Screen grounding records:
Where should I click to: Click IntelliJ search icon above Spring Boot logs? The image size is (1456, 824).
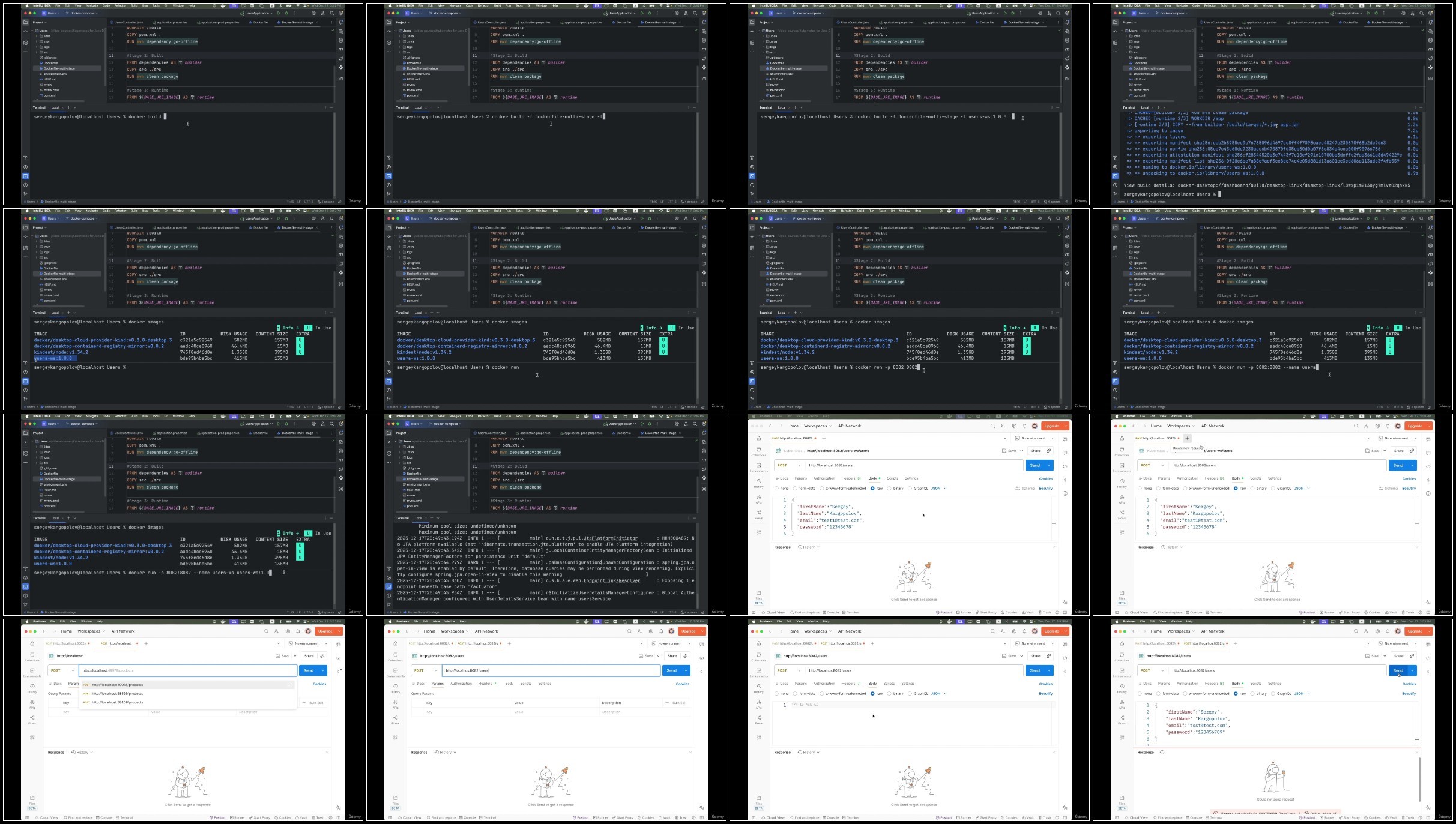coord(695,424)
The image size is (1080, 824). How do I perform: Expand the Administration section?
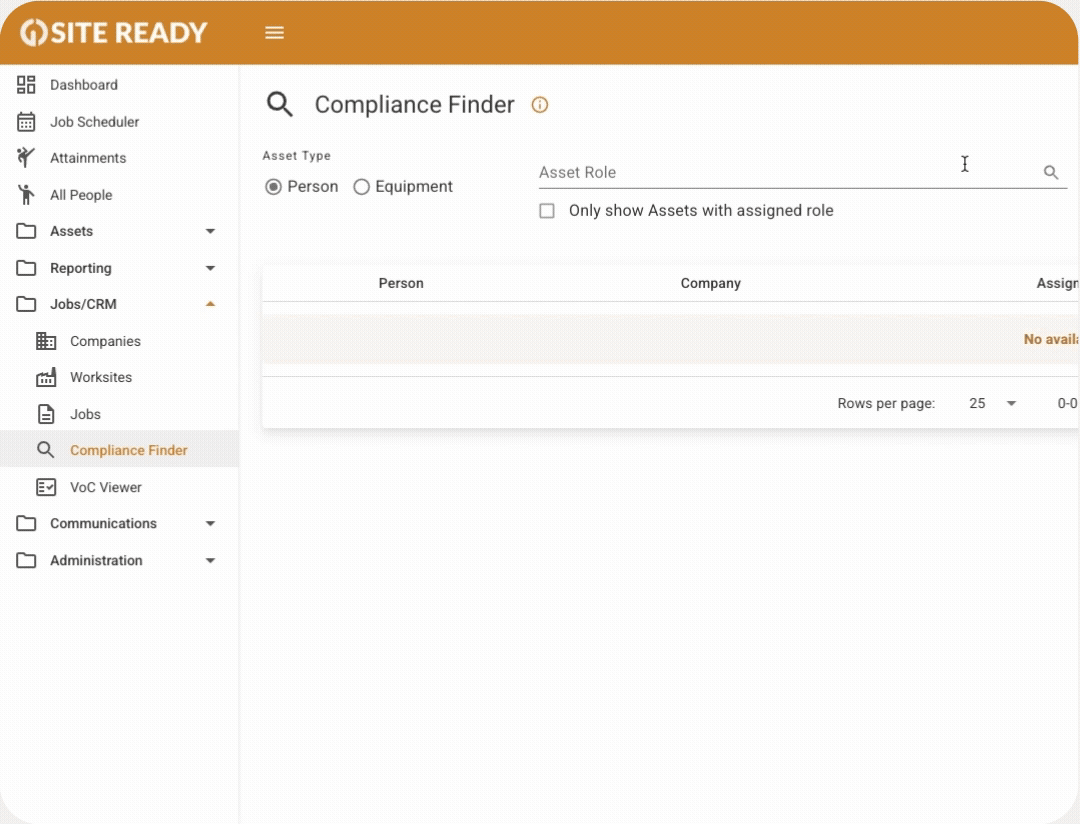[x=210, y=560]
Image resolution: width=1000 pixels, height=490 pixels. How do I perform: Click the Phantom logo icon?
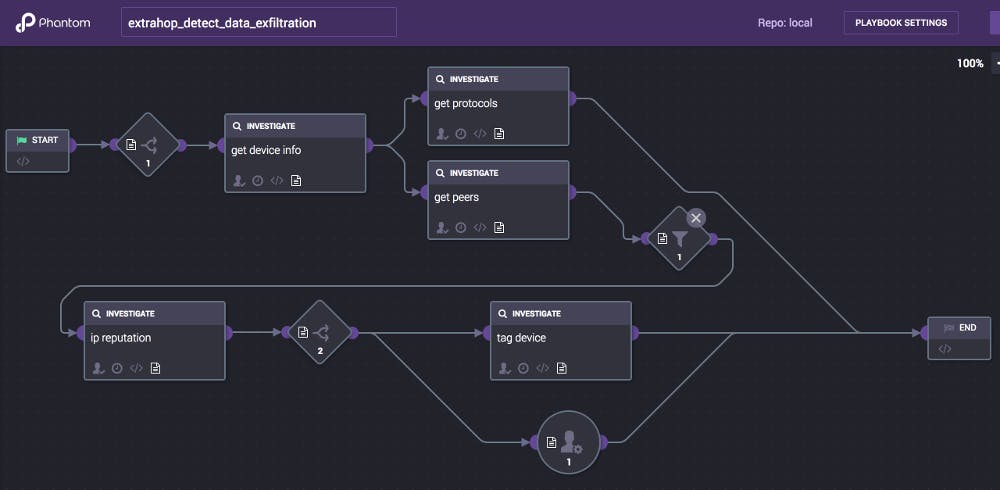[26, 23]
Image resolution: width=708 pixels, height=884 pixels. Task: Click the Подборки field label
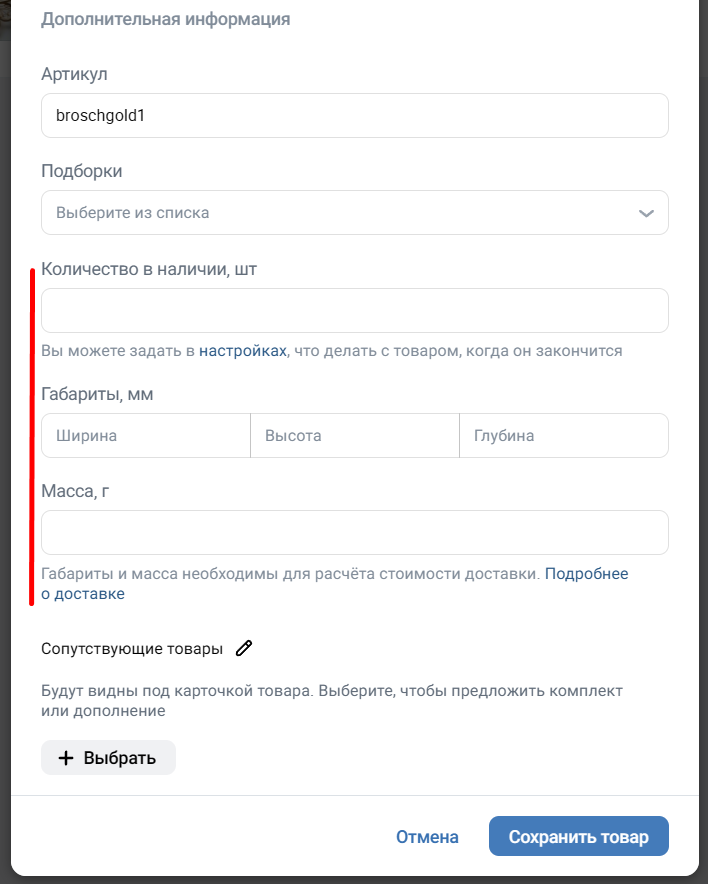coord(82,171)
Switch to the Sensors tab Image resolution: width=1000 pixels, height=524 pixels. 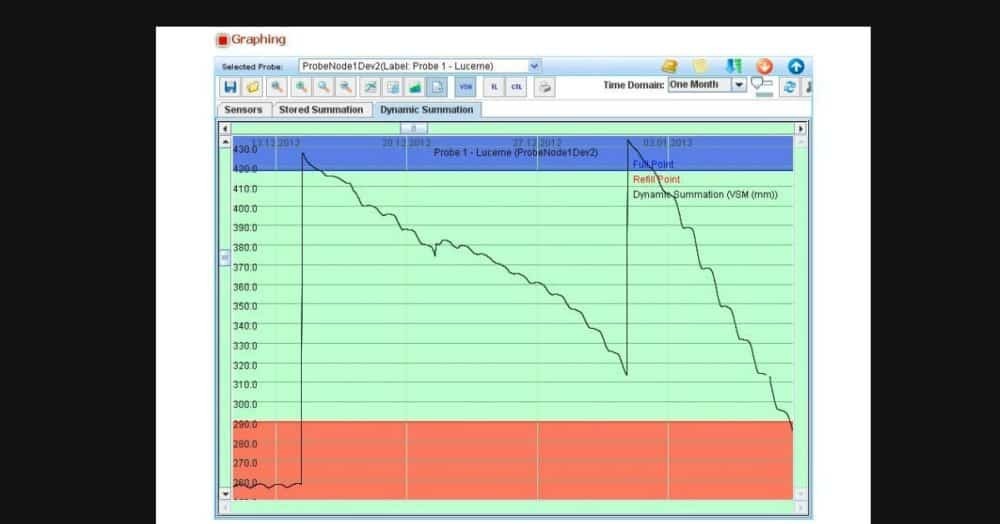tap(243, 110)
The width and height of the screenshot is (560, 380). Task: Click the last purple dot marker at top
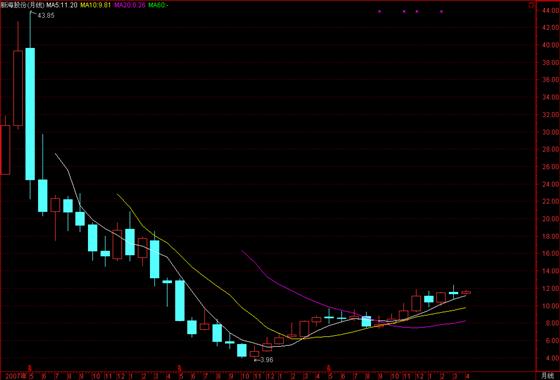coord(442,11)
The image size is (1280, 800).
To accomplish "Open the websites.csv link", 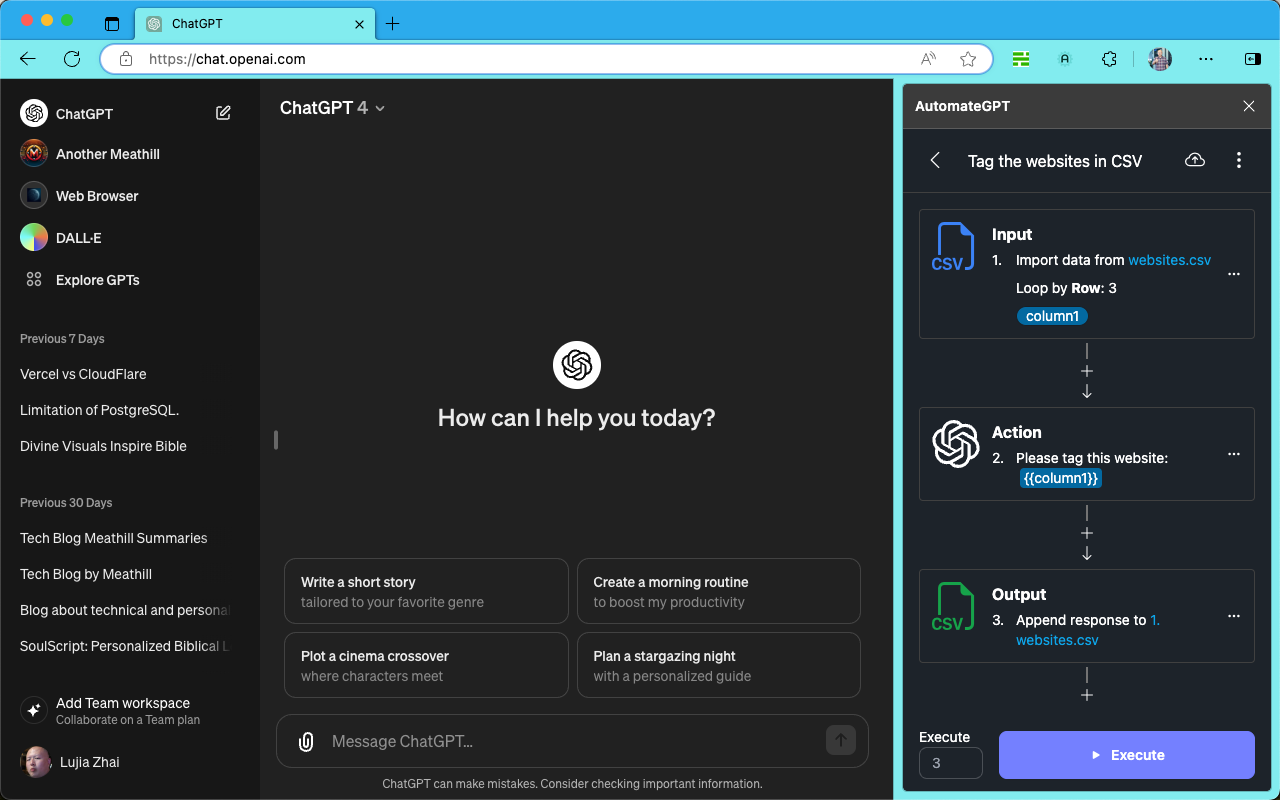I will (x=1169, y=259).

Exercise details ▸ Report every line in the records above that contains the word "icon", copying each such line in full.

Response to this task ▸
Where should I click to: Click IntelliJ search icon above Spring Boot logs? The image size is (1456, 824).
Image resolution: width=1000 pixels, height=490 pixels. How do I perform: Click the Phantom logo icon?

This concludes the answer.